Unread portion of the kernel message buffer:
panic: vm_page_free_prep: freeing wired page 0xfffff8082bfe8570
cpuid = 5
time = 1557074560
KDB: stack backtrace:
#0 0xffffffff80be7977 at kdb_backtrace+0x67
#1 0xffffffff80b9b563 at vpanic+0x1a3
#2 0xffffffff80b9b3b3 at panic+0x43
#3 0xffffffff80ef5bc7 at vm_page_free_prep+0x137
#4 0xffffffff80ef1e93 at vm_page_free_toq+0x13
#5 0xffffffff80ee0680 at _kmem_unback+0xf0
#6 0xffffffff80ee072d at kmem_free+0x2d
#7 0xffffffff83d251fe at nv_free_system_pages+0x9e
#8 0xffffffff83d252b7 at nv_free_pages+0x17
#9 0xffffffff83cef7d7 at _nv029865rm+0x97
Dumping 1985 out of 32674 MB:..1%..11%..21%..31%..41%..51%..61%..71%..81%..91%
#0 doadump (textdump=<value optimized out>) at pcpu.h:230
#1 0xffffffff80b9b14b in kern_reboot (howto=260) at /usr/jails/src/src_12.0/src/sys/kern/kern_shutdown.c:446
#2 0xffffffff80b9b5c3 in vpanic (fmt=<value optimized out>, ap=<value optimized out>) at /usr/jails/src/src_12.0/src/sys/kern/kern_shutdown.c:872
#3 0xffffffff80b9b3b3 in panic (fmt=<value optimized out>) at /usr/jails/src/src_12.0/src/sys/kern/kern_shutdown.c:799
#4 0xffffffff80ef5bc7 in vm_page_free_prep (m=<value optimized out>) at atomic.h:444
#5 0xffffffff80ef1e93 in vm_page_free_toq (m=0xfffff8082bfe8570) at /usr/jails/src/src_12.0/src/sys/vm/vm_page.c:3521
#6 0xffffffff80ee0680 in _kmem_unback (object=<value optimized out>, addr=<value optimized out>, size=<value optimized out>) at /usr/jails/src/src_12.0/src/sys/vm/vm_kern.c:588
#7 0xffffffff80ee072d in kmem_free (addr=18446741878459031552, size=4096) at /usr/jails/src/src_12.0/src/sys/vm/vm_kern.c:614
#8 0xffffffff83d251fe in nv_free_system_pages () from /boot/modules/nvidia.ko
#9 0xffffffff83d252b7 in nv_free_pages () from /boot/modules/nvidia.ko
#10 0xffffffff83cef7d7 in _nv029865rm () from /boot/modules/nvidia.ko
#11 0x0000000000400000 in ?? ()
#12 0xfffffe00df990000 in ?? ()
#13 0xfffffe00b7804000 in ?? ()
#14 0xfffff80598791600 in ?? ()
#15 0xfffff80598a91c08 in ?? ()
#16 0xffffffff83a6459d in _nv007254rm () from /boot/modules/nvidia.ko
#17 0x0000000000000000 in ?? ()
I am not sure yet, but it seems that a complete shutdown of a swap increases stability. One day of solid work without a swap, and still no panic
This is interesting. I had crashes with geli swap which improved after turning of encryption.
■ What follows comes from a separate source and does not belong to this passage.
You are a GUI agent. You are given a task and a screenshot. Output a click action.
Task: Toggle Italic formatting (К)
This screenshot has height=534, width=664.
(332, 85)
Was your swap geli-encrypted? If yes, how does it work using regular swap?
If anyone would like to work on this: The crash mostly seems to occur when scrolling (I regularly experience it with Firefox but recently also with Thunderbird).
And it seems to be more likely if I have VirtualBox running at the same time.
I guess that the NVidia driver is writing outside its allocated memory range, or that it maybe tries to allocate video memory from an already allocated range... the latter because it seems that the issue is less likely to occur if VirtualBox is started a long time after Firefox has been started and used heavily, leading me to believe that probably the NVidia driver in such a case has already allocated all the memory needed for any scrolling operations. But if, after booting, first VirtualBox is started and then Firefox, the issue occurs with a high probability.
Maybe it is also VirtualBox which improperly uses memory which the NVidia driver later tries to claim.
Unfortunately I can never get a dump or anything because the machine just deadlocks with high CPU usage.
Btw, this may be the same issue as #239822.
Regarding this bug report #235865, there are basically two issues:
- Very seldom, the machine would crash when scrolling in Firefox
- Very often, the machine would crash when using it as a virtualbox host and then do graphics operations (like scrolling in Firefox)
With ports r549922 I hope that the second issue is gone - I am currently running several vbox clients with no ill effects so far.
The question is, could it be that nvidia-driver needs similar changes to kernel memory handling as were done in r549922?